The use of platinum can be traced back to the ancient Egyptians and South Americans. News of the metal first reached Europe in 1726 when José Sánchez de la Torre y Armas, who was the assayer at the royal mint in Bogota, discovered that it was a new metal and not just a form of silver. Alluvial deposits in South America, and especially from the river Pinto, in Columbia, were rich in the metal, which was called platina del Pinto (silver of Pinto) from which platinum got its name.  

Setting the standard

Platinum is so stable and resistant to corrosion that it was chosen for the standard kilogram, which is housed at the International Bureau of Weights and Measures, Paris, France. A replica kilogram weight is kept in Russia, which was originally standardised against the one in Paris. When the replica was checked a century later it was found to have decreased in weight by 17 mg (0.0017 per cent). This was probably caused by the loss of traces of osmium in the metal, which had been oxidised to volatile osmium tetroxide. 

When platinum deposits were found in the Urals in 1822 it looked as though the metal might be as abundant as silver. The Russian Government even minted 1.5 million rouble coins before the project was abandoned as the price of the metal rose and exceeded the value of the coins. Today more than 70 per cent of the world's platinum comes from South Africa, where it occurs as cooperite (platinum sulfide, PtS). World production of the metal is around 185 tonnes per year.  

A platinum ring

Source: Jupiterimages

The versatile metal

Platinum has a variety of different uses. Most of the metal ends up in catalytic convertors for car exhausts, each of which contains less than 2 g but this provides a Pt surface area inside the convertor that is greater than the area of a football pitch. The metal catalyses the complete combustion of unburned hydrocarbons in exhaust fumes into CO2 and water. Platinum's other uses are as cancer medicines, industrial catalysts and in jewellery. 

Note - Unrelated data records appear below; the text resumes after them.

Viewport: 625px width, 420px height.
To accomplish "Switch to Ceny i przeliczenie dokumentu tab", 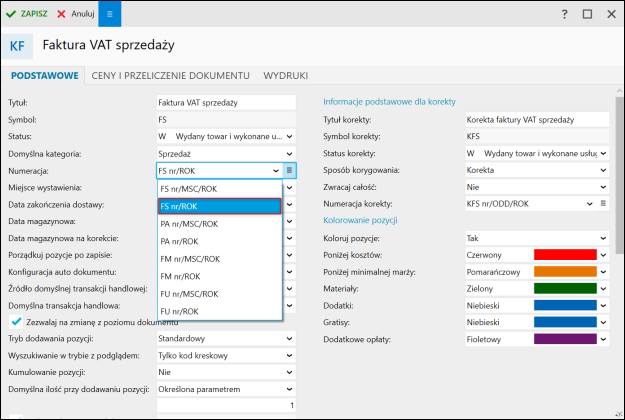I will click(x=170, y=75).
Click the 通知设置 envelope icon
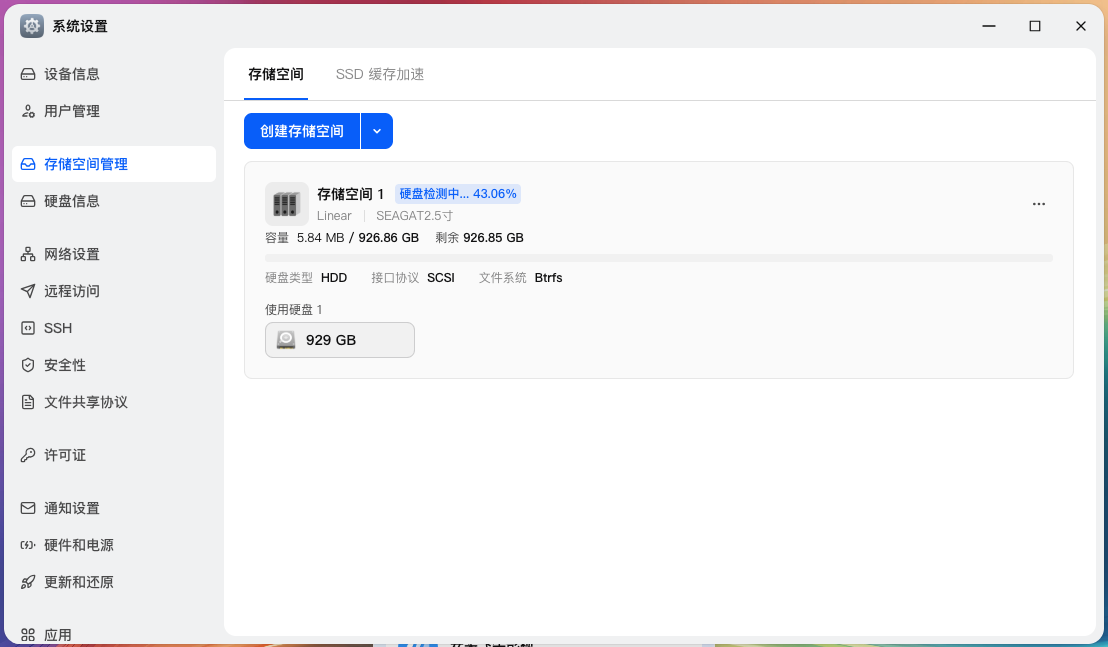 [x=27, y=508]
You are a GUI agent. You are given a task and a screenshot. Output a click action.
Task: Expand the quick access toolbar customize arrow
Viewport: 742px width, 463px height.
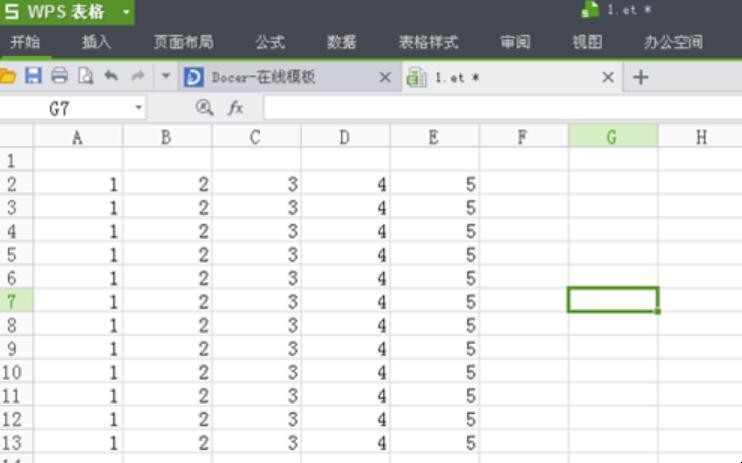(x=165, y=77)
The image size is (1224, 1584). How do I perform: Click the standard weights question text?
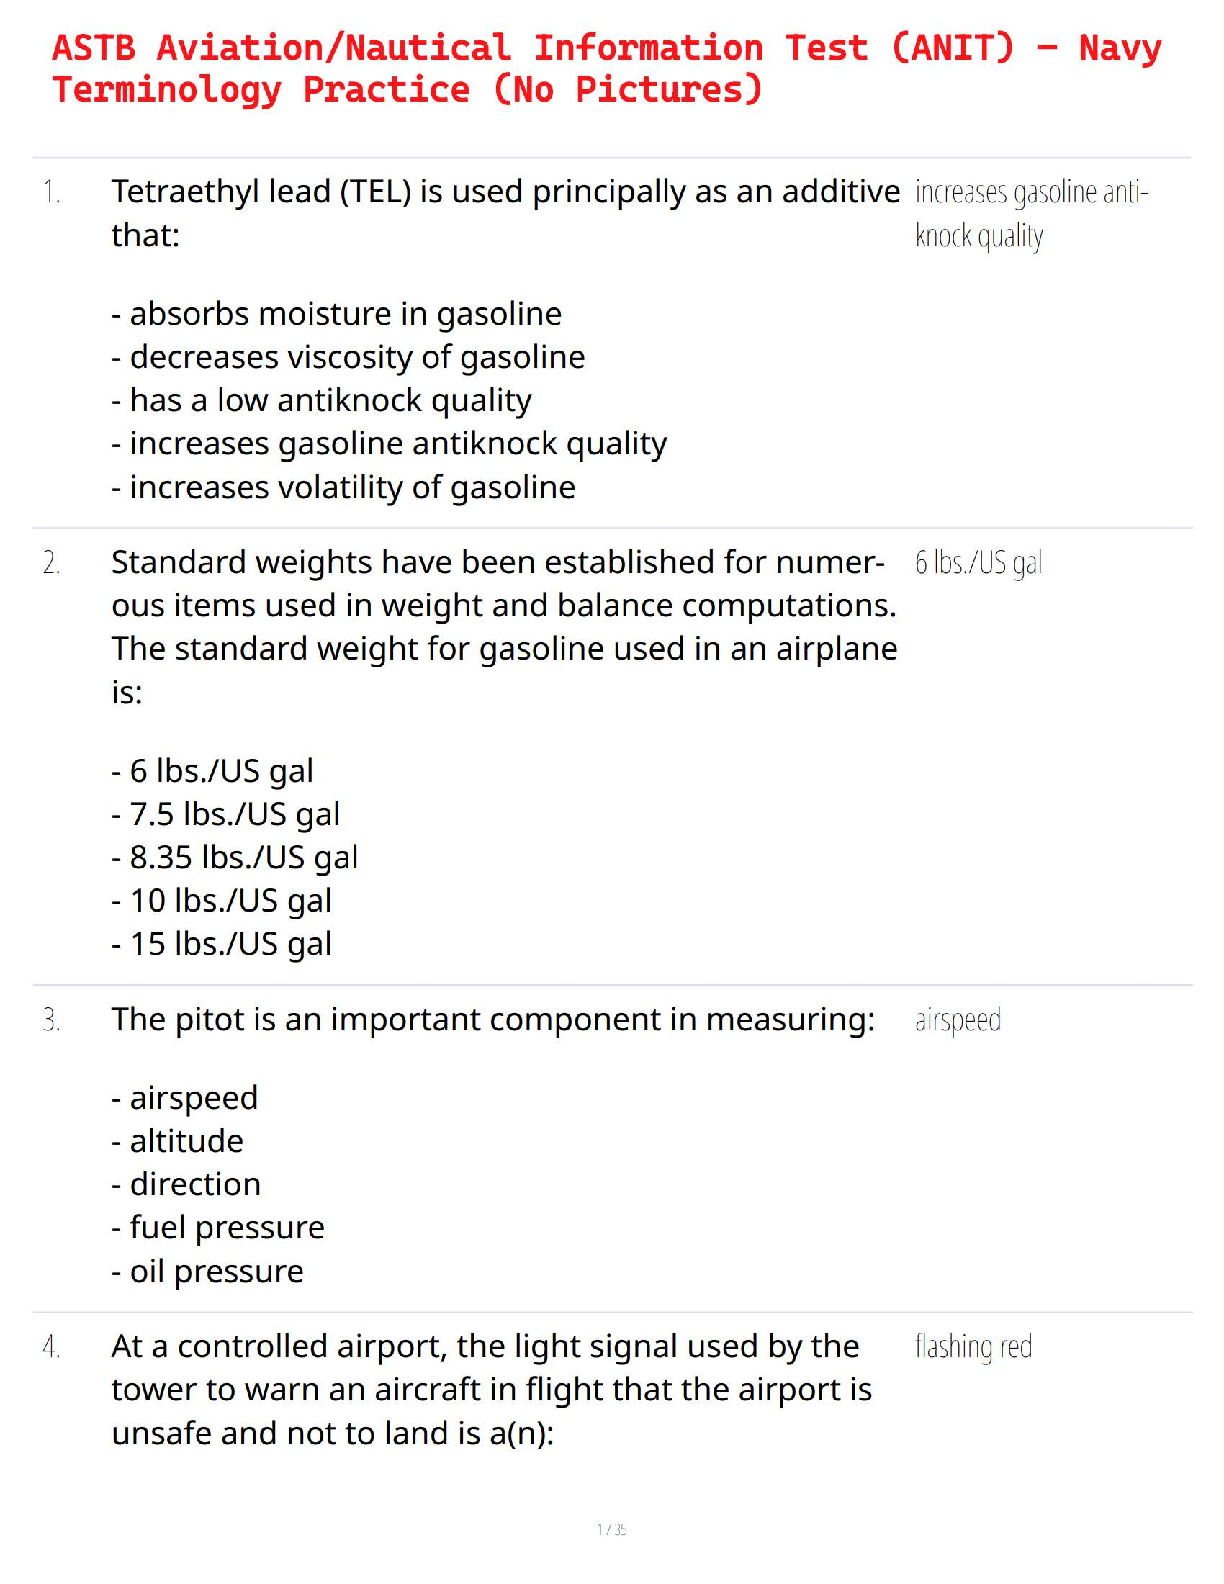[x=504, y=626]
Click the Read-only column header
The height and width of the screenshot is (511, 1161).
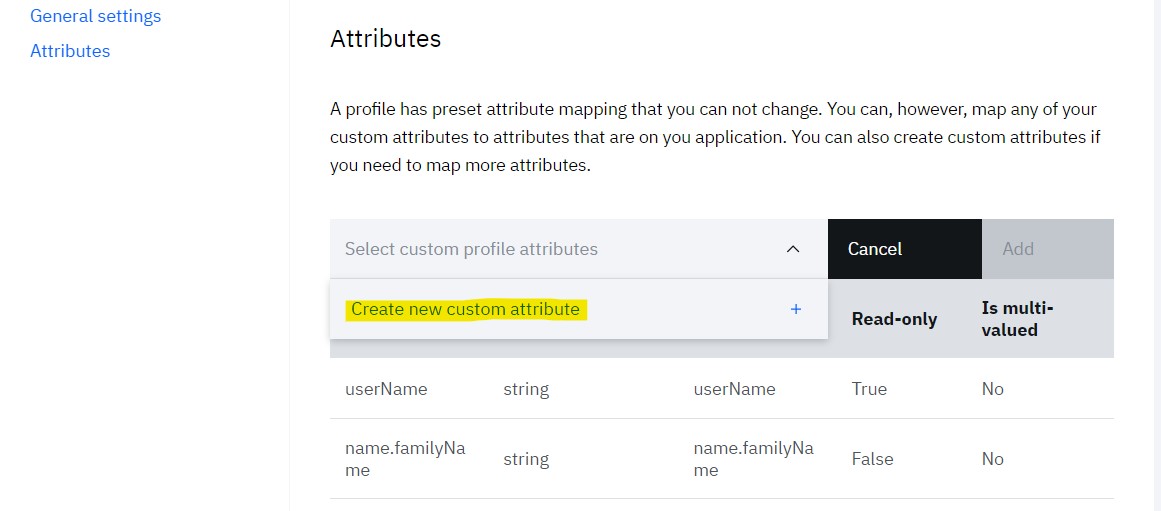click(894, 319)
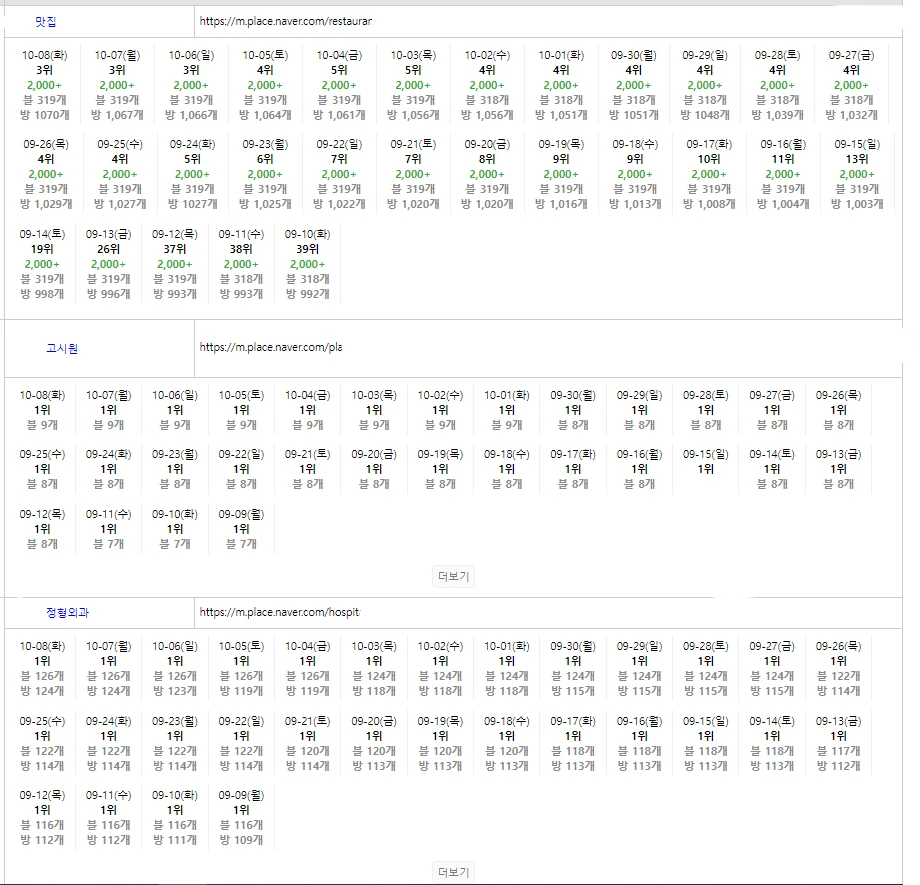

In 1962, the US chemist Barnett Rosenberg was investigating the effects of electromagnetic fields on cell division using platinum electrodes. He found cells were not dividing normally and he traced this to cis-dichlorodiamminoplatinum(II), PtCl2(NH3)2, cisplatin, which had formed as a result of the chloride and ammonium ions reacting with the electrodes.  

Cisplatin was approved as a cancer treatment in 1978 and has been used to treat thousands of patients with testicular, breast, head, and neck cancers, with a cure rate of over 90 per cent. Cisplatin, and similar platinum anticancer drugs, work by bonding strongly to DNA at any point where there are two guanine bases next to each other. The bound complex distorts the DNA, making replication impossible, and the platinum cannot be dislodged by DNA repair enzymes. 

Industrial catalysts 

Platinum acts as an efficient catalyst. For example, if platinum wire is held in methanol vapour it soon glows red hot as it catalyses the oxidation of methanol to methanal. Platinum can also cause mixtures of oxygen and hydrogen to explode, as if they had been sparked. In the chemical industry fine platinum gauze catalysts are used in the manufacture of nitric acid from ammonia. The production of silicones, benzene and xylenes also use platinum catalysts. 

Platinum's success as a catalyst is not its only industrial application. Proton exchange membrane (PEM) fuel cells rely on platinum-coated carbon electrodes. Being a strong metal which resists corrosion, platinum is also used to coat turbine blades in jet engines, in balloon catheters, and pacemakers - where a 90/10 platinum/osmium alloy is used - and in some dental alloys. Like gold, platinum can be hammered into sheets of less than a micron thick and these have been used to coat the cones of space vehicles to protect against intense electromagnetic radiation. 

With a growing emphasis on recycling and conserving dwindling natural resources it is important to recover as much platinum as possible to re-use. For example, of the platinum that goes into catalytic convertors, around a quarter is recovered, with the US leading the way in this form of recycling. 

paltinum visual element

Source: Murray Robertson/Visual Elements

Fact File

Atomic number 78; atomic weight 195.078; melting point 1772°C; boiling point ca 3800°C. Platinum is a lustrous, silvery-white, malleable, ductile metal in Group 10 of the Periodic Table. Platinum is unaffected by air and water, but it dissolves in hot concentrated acids such as phosphoric and sulfuric acids, and in molten alkali.